## Begin Working data

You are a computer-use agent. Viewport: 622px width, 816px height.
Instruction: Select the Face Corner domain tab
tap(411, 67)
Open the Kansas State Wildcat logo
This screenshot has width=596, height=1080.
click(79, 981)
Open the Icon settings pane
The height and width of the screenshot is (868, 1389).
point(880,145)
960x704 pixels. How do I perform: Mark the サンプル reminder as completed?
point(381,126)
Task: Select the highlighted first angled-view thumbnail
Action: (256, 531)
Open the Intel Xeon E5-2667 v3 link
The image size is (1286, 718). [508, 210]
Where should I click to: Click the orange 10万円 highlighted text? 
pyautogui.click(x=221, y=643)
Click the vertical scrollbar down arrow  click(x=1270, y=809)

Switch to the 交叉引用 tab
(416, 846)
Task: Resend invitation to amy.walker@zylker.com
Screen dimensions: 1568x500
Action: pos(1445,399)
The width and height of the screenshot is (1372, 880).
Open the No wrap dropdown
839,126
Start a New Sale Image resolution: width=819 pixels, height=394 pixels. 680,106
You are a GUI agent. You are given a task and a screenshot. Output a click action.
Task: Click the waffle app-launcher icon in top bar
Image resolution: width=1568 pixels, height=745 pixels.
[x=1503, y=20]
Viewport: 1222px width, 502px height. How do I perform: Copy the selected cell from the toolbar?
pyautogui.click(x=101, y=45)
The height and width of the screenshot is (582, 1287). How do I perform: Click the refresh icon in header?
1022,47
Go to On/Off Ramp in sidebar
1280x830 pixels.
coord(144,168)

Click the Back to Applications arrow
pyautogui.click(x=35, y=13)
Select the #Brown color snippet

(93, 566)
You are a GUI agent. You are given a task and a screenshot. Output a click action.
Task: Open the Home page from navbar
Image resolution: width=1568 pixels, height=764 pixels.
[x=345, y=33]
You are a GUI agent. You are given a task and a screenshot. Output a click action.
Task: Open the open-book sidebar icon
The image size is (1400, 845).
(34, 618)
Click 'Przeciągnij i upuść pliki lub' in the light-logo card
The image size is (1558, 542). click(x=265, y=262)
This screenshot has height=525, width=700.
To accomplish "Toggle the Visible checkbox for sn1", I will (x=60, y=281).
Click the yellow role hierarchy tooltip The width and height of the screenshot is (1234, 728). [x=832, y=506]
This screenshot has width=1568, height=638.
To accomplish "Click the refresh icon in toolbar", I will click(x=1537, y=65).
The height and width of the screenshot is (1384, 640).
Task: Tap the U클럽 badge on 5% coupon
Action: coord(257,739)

## End Working data

Copy out every one of the entries above word for word, leaving nothing out and changing nothing.

• Solved problem:
You are a computer-use agent. Viewport: 622px width, 816px height.
Instruction: Select the Face Corner domain tab
tap(411, 67)
Open the Kansas State Wildcat logo
This screenshot has width=596, height=1080.
click(79, 981)
Open the Icon settings pane
The height and width of the screenshot is (868, 1389).
point(880,145)
960x704 pixels. How do I perform: Mark the サンプル reminder as completed?
point(381,126)
Task: Select the highlighted first angled-view thumbnail
Action: (256, 531)
Open the Intel Xeon E5-2667 v3 link
The image size is (1286, 718). [508, 210]
Where should I click to: Click the orange 10万円 highlighted text? 
pyautogui.click(x=221, y=643)
Click the vertical scrollbar down arrow  click(x=1270, y=809)

Switch to the 交叉引用 tab
(416, 846)
Task: Resend invitation to amy.walker@zylker.com
Screen dimensions: 1568x500
Action: pos(1445,399)
The width and height of the screenshot is (1372, 880).
Open the No wrap dropdown
839,126
Start a New Sale Image resolution: width=819 pixels, height=394 pixels. 680,106
You are a GUI agent. You are given a task and a screenshot. Output a click action.
Task: Click the waffle app-launcher icon in top bar
Image resolution: width=1568 pixels, height=745 pixels.
[x=1503, y=20]
Viewport: 1222px width, 502px height. How do I perform: Copy the selected cell from the toolbar?
pyautogui.click(x=101, y=45)
The height and width of the screenshot is (582, 1287). How do I perform: Click the refresh icon in header?
1022,47
Go to On/Off Ramp in sidebar
1280x830 pixels.
coord(144,168)

Click the Back to Applications arrow
pyautogui.click(x=35, y=13)
Select the #Brown color snippet

(93, 566)
You are a GUI agent. You are given a task and a screenshot. Output a click action.
Task: Open the Home page from navbar
Image resolution: width=1568 pixels, height=764 pixels.
[x=345, y=33]
You are a GUI agent. You are given a task and a screenshot. Output a click action.
Task: Open the open-book sidebar icon
The image size is (1400, 845).
(34, 618)
Click 'Przeciągnij i upuść pliki lub' in the light-logo card
The image size is (1558, 542). click(x=265, y=262)
This screenshot has height=525, width=700.
To accomplish "Toggle the Visible checkbox for sn1", I will (x=60, y=281).
Click the yellow role hierarchy tooltip The width and height of the screenshot is (1234, 728). [x=832, y=506]
This screenshot has width=1568, height=638.
To accomplish "Click the refresh icon in toolbar", I will click(x=1537, y=65).
The height and width of the screenshot is (1384, 640).
Task: Tap the U클럽 badge on 5% coupon
Action: coord(257,739)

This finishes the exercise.